*** Supplied material

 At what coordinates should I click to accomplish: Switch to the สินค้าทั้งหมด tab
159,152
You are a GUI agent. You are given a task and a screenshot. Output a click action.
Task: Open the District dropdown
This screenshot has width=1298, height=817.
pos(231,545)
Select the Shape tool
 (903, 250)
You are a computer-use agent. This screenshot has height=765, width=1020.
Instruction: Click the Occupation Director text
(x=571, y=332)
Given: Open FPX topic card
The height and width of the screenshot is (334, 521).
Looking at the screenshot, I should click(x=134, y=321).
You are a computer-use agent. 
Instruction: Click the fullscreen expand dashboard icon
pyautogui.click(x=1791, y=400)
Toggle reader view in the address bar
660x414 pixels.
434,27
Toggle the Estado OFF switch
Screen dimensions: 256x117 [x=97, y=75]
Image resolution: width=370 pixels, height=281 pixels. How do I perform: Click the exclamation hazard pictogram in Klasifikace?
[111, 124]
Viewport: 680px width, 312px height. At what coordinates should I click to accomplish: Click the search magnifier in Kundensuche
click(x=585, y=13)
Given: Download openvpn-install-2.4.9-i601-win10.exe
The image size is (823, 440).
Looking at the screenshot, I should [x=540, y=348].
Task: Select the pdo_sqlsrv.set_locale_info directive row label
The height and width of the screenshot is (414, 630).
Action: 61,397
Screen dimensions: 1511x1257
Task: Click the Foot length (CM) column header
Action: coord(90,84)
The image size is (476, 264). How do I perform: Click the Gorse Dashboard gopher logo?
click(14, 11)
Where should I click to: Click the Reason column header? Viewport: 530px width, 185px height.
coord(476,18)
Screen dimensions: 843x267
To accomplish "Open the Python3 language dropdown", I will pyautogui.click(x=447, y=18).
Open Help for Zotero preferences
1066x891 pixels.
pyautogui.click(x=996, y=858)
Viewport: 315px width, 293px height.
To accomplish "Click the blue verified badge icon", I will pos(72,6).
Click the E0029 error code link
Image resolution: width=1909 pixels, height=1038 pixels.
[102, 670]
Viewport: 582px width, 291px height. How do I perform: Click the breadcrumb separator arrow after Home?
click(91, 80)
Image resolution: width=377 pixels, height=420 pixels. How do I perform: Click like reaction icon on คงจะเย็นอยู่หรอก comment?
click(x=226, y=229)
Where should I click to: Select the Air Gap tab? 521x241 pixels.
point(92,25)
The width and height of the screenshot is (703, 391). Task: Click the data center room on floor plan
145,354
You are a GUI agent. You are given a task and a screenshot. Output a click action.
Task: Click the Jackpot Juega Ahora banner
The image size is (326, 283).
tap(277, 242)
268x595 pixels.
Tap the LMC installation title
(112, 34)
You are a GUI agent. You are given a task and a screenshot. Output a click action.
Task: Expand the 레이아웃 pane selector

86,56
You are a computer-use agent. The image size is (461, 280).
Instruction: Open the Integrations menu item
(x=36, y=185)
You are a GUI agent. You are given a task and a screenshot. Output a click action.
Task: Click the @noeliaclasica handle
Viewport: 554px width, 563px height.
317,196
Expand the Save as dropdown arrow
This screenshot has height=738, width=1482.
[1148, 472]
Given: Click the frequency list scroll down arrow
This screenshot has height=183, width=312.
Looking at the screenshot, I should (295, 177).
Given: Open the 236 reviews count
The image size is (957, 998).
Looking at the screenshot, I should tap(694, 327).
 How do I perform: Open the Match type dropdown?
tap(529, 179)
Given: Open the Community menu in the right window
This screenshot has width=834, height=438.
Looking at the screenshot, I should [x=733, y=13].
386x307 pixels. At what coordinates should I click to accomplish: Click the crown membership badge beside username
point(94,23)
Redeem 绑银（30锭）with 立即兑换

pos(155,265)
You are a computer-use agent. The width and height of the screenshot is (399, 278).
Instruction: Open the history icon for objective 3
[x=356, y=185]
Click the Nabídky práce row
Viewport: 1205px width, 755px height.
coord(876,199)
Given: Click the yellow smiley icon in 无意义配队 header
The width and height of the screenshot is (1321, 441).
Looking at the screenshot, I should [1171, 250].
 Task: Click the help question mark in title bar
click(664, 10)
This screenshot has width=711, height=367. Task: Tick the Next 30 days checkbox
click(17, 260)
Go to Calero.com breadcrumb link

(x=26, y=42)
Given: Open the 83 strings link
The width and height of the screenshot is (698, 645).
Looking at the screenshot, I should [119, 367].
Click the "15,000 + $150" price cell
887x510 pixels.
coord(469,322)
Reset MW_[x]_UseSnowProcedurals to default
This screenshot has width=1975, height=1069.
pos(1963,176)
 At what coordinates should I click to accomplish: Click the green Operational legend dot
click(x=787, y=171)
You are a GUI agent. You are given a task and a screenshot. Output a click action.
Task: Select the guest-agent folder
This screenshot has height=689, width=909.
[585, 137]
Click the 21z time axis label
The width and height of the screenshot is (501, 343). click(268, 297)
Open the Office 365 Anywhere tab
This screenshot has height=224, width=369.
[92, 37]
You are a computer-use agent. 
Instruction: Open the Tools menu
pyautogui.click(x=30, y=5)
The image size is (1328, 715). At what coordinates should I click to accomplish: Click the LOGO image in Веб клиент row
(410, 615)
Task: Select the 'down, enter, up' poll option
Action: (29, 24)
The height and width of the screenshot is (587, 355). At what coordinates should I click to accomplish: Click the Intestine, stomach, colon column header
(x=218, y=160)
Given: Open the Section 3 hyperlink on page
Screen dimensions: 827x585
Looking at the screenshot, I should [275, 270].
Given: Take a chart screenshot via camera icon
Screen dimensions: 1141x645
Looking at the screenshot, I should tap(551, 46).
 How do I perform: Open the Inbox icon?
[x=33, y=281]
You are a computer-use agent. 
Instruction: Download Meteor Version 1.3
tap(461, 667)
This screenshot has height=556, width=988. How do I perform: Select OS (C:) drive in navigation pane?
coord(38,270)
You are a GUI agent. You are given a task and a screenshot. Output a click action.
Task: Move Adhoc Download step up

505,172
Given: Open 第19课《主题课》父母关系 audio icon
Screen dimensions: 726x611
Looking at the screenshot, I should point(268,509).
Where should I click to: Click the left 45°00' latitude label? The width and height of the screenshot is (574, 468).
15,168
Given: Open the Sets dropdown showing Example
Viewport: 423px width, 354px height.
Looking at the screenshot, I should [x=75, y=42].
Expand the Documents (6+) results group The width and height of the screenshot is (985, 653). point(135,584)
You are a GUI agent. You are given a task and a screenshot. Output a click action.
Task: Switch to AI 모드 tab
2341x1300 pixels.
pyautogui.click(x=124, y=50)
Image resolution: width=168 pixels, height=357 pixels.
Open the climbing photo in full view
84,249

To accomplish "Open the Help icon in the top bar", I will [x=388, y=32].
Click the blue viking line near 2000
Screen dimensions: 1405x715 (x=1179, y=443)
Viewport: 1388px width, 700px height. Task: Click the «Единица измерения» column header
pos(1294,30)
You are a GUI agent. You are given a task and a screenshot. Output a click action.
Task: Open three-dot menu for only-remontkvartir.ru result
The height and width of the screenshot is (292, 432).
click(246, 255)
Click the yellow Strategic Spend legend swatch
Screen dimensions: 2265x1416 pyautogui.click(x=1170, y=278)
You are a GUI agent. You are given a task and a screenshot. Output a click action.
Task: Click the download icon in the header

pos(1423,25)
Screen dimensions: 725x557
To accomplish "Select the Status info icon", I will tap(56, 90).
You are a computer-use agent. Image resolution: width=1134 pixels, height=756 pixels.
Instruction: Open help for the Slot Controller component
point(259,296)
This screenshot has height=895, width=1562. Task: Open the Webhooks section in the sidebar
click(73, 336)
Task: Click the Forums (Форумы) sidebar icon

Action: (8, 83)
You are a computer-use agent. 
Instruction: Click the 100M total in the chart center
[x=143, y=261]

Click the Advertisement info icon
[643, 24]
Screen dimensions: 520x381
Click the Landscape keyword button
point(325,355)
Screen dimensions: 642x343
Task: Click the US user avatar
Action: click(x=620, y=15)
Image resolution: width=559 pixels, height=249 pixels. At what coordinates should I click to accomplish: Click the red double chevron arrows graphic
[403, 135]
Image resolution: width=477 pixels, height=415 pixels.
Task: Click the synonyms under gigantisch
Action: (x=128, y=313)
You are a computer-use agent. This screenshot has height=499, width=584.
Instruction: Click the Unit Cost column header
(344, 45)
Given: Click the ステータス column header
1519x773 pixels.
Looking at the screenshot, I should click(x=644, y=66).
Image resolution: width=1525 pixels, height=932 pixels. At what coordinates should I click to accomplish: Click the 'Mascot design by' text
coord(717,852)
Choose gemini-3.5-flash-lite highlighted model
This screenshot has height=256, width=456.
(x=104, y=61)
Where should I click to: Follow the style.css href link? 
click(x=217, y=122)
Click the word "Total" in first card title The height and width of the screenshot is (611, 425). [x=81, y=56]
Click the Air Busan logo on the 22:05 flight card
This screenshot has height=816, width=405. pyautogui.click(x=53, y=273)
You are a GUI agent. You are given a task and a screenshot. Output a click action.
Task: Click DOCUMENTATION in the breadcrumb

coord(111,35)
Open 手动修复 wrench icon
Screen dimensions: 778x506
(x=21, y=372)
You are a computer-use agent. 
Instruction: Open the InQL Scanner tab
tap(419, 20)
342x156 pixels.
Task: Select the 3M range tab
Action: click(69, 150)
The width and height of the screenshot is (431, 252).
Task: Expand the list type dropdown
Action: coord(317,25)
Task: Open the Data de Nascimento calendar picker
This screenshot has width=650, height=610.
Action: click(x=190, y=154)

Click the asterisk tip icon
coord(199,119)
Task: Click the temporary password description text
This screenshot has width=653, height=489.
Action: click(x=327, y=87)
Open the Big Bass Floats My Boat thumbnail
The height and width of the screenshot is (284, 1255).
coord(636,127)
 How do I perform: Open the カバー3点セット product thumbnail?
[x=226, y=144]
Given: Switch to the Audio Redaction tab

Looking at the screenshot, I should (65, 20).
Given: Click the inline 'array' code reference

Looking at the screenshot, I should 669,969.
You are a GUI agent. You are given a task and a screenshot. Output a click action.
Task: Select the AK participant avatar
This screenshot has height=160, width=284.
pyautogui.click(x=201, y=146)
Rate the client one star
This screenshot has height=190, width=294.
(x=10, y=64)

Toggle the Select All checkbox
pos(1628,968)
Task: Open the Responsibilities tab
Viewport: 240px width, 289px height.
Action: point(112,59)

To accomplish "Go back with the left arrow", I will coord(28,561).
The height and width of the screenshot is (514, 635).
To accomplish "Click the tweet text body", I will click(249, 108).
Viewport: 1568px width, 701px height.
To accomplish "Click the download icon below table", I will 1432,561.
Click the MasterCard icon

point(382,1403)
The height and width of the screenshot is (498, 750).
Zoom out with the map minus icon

******

What the task requires:
Can you give the stretch of the data above from the line containing "Click the yellow Strategic" through the line containing "pos(1423,25)" as a Markdown table with the columns Row and Line, leaving out blank lines?

Expected answer:
| Row | Line |
|---|---|
| 1 | Click the yellow Strategic Spend legend swatch |
| 2 | Screen dimensions: 2265x1416 pyautogui.click(x=1170, y=278) |
| 3 | You are a GUI agent. You are given a task and a screenshot. Output a click action. |
| 4 | Task: Click the download icon in the header |
| 5 | pos(1423,25) |